For most readers, the applicable code would be either for salon owners or licensed professionals. This statement precedes each one: "In order to ensure and promote integrity in the professional beauty industry, PBA expects all members of the [insert section name here] section to abide by the standards which are reflected in this Code of Ethical Practice."

As a salon owner, licensed professional and PBA member, I understand the PBA's intent to "create a uniform standard in the way we view and act as an industry." And I don't disagree with what's included in the codes. In fact, my initial reaction was "I'm already doing these things." However, after careful consideration, I chose not to sign the pledge. In my opinion, this pledge wouldn't change my behavior, or make me anymore "professional." Violating it does not carry any more consequences than signing it does. 

Beauty professionals don't lack commitment, they lack information. I've supported the PBA for years, and especially appreciate its Nail Manufacturer Council on Safety (NMC). Scientific information from this trusted source benefits both the nail industry and consumers, and I reference it often. Even if the NMC were the only function of the PBA, it would make my membership worthwhile. Yet, I have a difficult time convincing other salon owners and licensees to join this organization. Why is that?

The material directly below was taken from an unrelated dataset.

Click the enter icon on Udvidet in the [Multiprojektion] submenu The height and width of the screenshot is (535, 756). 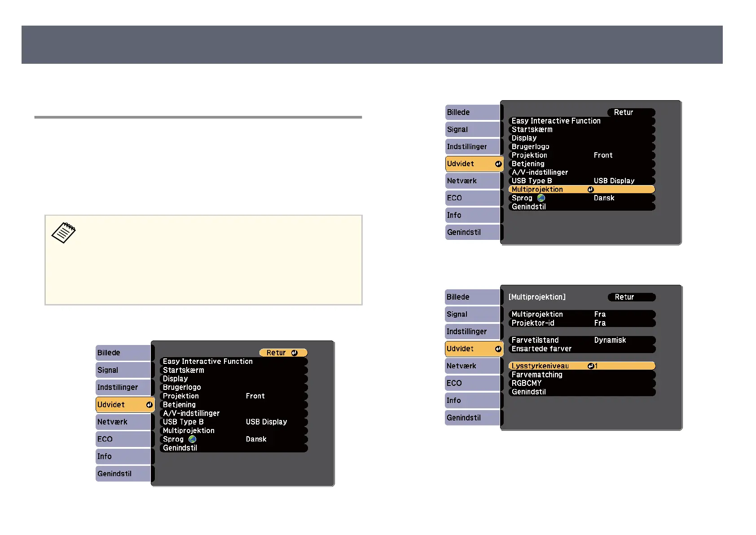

Granted, the impact and appeal of the PBA would be greater if there were national standards, testing and licensure, but that's not the case. Our individual concerns tend to be more immediate because most of us work at the local level, regulated by our respective state governments. And at the federal level, where laws affect all of us, we don't support each other and our industry as we should, especially with regard to legal compensation of employees and our tax obligations.

With all due respect, the PBA's ongoing efforts to lobby Congress to pass The Small Business Tax Equalization and Compliance Act (SB974/HR195, also known as the FICA Tip Tax Credit), have not yet been successful. To its credit, the PBA does an excellent job of explaining its position that salon owners should not be responsible for paying taxes (7.65%) on tip income paid to service providers by consumers. Twenty years ago, the lobbying efforts of the National Restaurant Association resulted in a federal dollar-for-dollar tax credit for restaurant owners, known as section 45B of the Internal Revenue Code. However, that credit does not apply to salon owners and their employees, no matter how comparable the industries.

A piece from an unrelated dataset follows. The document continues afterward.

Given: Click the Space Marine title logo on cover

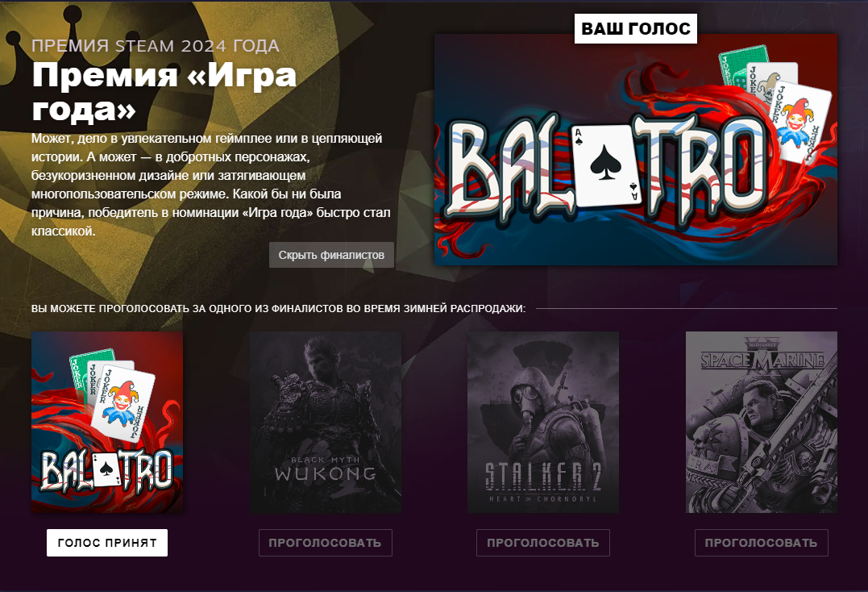Looking at the screenshot, I should [762, 358].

The proposed legislation is fundamentally fair and logically sound, but how many within the beauty industry even know about it? Sadly, even if they knew, I'm sure that many would think it's not their problem. This legislation doesn't directly affect manufacturers or distributors; their employees don't collect tips. And let's be real: many licensed professionals don't report their tip income, and many salon owners don't take financial responsibility for their workers as employees (although if audited, the IRS would categorize them as such). So we're left with the PBA and salon owners who follow the law and pay their employment taxes fighting for this legislation? That's not very encouraging, and apparently not enough.

It's time we come together as professionals for the better of our industry; we need each other's support.